13 days ago4 min read

Key Insights

  • St. Jude researchers developed a computational tool that screens thousands of tandem CAR designs in days, dramatically accelerating development of dual-target immunotherapies.

  • The AI-informed algorithm successfully optimized CAR-T cells targeting pediatric brain tumor proteins B7-H3 and IL-13Rα2, completely clearing tumors in four out of five mice.

  • The computational approach overcame key challenges in tandem CAR design, including poor surface expression and suboptimal cancer-killing ability that have limited effectiveness against solid tumors.

St. Jude Children's Research Hospital scientists have developed a computational approach that promises to make designing dual-target CAR-T cell immunotherapies significantly faster and more effective.
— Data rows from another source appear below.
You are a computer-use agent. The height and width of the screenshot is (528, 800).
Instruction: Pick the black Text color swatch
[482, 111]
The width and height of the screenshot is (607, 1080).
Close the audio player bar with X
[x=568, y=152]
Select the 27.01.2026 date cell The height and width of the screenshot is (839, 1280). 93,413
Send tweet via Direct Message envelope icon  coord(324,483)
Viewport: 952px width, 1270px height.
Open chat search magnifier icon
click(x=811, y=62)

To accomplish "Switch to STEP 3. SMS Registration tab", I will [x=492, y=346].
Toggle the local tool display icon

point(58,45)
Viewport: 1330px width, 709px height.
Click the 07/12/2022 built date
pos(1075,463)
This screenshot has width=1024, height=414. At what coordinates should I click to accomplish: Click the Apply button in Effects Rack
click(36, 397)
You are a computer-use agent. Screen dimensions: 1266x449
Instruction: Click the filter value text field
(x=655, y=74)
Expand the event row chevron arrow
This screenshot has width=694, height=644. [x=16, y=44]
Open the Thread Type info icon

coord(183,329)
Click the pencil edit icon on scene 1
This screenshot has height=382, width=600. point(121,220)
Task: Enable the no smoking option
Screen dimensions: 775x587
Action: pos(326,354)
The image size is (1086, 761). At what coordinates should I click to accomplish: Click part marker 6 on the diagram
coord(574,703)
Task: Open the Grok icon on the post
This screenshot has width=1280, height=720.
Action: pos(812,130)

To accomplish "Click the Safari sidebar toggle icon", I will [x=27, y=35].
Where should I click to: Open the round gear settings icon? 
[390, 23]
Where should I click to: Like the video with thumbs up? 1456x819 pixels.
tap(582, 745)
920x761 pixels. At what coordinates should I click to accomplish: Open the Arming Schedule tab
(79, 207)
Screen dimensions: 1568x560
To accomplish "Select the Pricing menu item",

The breakthrough addresses a critical limitation in treating solid and brain tumors, where single-target CAR-T cells have shown limited success compared to their effectiveness against blood cancers.
The research team created an AI-informed algorithm that can screen approximately 1,000 theoretical tandem CAR designs in a matter of days, a process that would traditionally take many years in laboratory settings. The findings were published in Molecular Therapy.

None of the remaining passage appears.